_Aim of the exercise_
Look through the data below for the string "Collapse", and copy every line where it turns up.

_Task inputs_
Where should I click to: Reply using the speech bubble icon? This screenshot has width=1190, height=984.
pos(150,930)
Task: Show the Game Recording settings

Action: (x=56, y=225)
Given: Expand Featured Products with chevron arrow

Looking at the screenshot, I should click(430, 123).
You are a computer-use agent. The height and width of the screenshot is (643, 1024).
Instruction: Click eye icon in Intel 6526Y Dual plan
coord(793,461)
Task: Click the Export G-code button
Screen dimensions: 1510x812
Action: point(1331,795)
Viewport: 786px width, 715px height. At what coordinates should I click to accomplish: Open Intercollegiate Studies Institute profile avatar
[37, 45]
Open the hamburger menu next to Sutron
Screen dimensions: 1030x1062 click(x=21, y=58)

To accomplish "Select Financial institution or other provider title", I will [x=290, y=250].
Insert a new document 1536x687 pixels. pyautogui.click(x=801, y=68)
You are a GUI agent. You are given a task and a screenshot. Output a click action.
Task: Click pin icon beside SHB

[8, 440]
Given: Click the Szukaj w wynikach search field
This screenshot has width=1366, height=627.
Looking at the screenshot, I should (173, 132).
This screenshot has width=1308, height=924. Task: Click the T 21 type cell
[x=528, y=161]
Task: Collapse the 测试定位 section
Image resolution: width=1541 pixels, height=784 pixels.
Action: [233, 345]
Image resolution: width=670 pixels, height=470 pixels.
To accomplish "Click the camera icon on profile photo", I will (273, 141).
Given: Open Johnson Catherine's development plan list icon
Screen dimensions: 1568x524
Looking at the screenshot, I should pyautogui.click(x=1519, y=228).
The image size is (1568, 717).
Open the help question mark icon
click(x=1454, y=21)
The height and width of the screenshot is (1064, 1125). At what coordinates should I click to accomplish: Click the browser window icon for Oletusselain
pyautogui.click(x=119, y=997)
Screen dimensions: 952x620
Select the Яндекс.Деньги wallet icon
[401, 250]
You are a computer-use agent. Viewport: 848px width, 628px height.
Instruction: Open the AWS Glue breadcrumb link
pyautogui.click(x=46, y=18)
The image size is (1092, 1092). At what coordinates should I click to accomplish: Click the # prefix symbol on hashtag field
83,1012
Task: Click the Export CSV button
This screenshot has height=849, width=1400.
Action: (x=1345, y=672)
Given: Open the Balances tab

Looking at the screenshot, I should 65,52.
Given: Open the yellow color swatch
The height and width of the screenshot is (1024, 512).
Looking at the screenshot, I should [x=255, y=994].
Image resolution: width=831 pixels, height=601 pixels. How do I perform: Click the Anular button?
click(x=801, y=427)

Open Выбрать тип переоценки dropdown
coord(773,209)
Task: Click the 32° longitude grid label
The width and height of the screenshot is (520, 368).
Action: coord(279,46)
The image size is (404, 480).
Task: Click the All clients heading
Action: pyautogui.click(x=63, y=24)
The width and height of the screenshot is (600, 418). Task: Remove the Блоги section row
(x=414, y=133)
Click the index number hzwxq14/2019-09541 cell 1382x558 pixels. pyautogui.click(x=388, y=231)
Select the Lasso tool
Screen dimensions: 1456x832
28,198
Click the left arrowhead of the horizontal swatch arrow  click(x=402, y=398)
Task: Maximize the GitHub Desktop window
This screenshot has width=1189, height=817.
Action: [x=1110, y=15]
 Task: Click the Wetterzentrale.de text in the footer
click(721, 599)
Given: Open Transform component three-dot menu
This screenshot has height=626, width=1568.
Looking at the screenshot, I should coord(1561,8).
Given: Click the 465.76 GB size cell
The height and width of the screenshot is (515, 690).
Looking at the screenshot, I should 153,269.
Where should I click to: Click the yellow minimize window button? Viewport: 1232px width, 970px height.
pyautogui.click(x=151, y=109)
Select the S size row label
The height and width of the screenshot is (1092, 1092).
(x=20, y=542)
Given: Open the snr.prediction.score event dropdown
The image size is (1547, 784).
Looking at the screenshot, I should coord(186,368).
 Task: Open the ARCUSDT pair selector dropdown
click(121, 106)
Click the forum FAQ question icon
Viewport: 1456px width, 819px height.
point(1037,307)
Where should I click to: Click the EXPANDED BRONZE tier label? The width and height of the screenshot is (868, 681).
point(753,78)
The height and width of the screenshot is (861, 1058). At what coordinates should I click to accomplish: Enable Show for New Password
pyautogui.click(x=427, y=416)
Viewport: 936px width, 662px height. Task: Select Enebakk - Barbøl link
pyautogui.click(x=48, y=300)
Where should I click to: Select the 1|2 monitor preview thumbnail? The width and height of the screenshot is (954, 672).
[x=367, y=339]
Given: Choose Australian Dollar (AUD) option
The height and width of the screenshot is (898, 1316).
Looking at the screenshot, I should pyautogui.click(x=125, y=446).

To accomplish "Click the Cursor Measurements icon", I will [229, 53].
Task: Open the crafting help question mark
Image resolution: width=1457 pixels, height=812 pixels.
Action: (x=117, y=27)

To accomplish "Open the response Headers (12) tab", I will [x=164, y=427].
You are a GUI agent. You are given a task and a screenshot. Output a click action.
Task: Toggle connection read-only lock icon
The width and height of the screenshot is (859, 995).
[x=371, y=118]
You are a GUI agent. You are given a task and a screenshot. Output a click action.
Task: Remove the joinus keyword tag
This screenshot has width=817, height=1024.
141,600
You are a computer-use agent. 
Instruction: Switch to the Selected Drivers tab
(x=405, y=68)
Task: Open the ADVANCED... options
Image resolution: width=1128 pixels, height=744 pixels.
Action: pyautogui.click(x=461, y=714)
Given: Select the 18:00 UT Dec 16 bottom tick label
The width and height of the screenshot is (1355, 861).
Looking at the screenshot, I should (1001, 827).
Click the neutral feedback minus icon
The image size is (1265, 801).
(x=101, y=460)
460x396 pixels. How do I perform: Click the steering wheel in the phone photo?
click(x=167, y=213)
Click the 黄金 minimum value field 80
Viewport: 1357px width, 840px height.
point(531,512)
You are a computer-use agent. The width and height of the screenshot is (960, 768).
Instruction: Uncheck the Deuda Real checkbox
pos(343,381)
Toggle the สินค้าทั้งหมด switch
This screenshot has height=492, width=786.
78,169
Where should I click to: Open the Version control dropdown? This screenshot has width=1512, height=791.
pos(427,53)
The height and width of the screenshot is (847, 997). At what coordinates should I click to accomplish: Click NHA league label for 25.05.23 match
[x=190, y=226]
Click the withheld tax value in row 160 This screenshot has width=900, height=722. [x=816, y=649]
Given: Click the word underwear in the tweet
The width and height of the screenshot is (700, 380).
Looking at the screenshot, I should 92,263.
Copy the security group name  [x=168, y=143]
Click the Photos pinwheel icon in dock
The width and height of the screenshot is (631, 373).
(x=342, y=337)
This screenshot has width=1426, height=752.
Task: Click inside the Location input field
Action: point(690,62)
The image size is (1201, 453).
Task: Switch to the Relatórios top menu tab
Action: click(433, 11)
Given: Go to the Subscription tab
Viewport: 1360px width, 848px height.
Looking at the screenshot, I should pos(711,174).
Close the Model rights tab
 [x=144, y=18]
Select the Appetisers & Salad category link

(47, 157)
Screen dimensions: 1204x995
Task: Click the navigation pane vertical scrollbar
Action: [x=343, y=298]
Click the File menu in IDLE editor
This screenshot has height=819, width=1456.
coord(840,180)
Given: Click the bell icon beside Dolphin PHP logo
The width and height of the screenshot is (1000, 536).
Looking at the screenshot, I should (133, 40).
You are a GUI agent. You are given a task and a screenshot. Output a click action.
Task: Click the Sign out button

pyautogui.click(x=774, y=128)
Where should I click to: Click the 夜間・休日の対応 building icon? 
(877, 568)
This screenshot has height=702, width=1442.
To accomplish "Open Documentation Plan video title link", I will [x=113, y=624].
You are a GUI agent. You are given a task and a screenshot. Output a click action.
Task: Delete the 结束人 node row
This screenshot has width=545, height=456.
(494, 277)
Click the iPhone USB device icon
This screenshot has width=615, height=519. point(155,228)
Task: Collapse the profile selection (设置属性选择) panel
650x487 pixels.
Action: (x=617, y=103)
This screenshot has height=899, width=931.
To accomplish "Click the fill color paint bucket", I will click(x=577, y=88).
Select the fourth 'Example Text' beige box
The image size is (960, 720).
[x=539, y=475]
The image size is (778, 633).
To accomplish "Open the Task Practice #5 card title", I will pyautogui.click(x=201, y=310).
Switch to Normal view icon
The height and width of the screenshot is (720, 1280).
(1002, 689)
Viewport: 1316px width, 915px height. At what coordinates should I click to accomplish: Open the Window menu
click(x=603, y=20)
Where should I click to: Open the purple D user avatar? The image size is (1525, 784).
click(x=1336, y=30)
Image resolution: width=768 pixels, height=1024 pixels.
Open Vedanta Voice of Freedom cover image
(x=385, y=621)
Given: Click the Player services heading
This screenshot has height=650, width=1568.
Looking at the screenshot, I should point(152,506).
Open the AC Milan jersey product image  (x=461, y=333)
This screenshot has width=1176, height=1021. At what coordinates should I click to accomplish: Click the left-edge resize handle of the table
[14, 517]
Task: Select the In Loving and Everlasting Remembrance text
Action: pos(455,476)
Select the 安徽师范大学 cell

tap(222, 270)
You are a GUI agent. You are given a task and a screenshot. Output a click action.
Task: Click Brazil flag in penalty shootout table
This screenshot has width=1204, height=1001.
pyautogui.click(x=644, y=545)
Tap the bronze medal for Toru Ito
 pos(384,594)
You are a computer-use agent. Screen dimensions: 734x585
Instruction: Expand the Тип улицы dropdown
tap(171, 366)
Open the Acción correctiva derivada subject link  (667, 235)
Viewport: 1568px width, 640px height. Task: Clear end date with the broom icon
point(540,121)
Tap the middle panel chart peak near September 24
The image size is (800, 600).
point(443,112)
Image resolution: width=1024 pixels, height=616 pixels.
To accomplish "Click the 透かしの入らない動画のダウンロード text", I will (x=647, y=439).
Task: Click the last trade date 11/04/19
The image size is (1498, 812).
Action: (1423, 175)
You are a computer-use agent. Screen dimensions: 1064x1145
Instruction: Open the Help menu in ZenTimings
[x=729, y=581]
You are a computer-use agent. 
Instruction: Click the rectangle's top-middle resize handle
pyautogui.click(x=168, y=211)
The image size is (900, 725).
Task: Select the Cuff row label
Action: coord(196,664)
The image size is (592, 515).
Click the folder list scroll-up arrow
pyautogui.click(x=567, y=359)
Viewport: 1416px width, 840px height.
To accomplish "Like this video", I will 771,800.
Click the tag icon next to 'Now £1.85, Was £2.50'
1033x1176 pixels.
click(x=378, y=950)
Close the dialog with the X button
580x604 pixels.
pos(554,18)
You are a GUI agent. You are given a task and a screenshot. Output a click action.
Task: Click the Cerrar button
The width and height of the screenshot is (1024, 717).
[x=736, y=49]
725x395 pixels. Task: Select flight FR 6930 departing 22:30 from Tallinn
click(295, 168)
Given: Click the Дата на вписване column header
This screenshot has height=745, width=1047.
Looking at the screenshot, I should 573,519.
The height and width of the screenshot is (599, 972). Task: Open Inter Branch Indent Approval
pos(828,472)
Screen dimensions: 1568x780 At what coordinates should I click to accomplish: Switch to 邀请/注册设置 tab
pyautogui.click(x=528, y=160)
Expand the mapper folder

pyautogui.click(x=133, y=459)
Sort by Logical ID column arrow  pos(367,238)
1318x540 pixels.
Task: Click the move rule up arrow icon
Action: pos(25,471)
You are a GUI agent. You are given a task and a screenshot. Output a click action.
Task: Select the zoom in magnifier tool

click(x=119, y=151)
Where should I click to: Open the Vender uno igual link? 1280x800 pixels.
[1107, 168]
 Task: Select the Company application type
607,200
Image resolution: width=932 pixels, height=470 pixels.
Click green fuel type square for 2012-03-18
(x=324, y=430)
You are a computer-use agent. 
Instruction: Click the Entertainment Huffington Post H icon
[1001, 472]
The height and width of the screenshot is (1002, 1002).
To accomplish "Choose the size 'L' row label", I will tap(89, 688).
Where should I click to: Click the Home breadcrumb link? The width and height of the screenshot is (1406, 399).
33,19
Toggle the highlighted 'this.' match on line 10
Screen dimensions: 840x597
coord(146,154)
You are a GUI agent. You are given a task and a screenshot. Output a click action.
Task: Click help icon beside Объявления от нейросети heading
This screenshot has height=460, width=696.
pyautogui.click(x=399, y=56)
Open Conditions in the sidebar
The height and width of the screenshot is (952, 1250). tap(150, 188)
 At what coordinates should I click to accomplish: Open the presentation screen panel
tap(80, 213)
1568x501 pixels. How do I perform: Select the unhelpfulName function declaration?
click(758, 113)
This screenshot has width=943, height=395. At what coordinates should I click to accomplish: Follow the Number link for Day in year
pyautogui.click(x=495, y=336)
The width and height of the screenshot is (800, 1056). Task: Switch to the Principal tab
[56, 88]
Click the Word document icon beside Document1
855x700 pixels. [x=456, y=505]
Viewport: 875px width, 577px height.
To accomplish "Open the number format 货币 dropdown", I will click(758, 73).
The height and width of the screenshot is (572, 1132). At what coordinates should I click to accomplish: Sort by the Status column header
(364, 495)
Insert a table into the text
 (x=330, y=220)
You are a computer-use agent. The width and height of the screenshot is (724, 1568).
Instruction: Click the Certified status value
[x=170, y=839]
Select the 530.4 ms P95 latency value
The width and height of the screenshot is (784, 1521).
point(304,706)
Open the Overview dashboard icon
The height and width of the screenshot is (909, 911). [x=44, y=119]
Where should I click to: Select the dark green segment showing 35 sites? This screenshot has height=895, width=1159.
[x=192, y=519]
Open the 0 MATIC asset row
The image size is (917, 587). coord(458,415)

_Output for this task_
Task: Collapse the 测试定位 section
Task: Collapse the profile selection (设置属性选择) panel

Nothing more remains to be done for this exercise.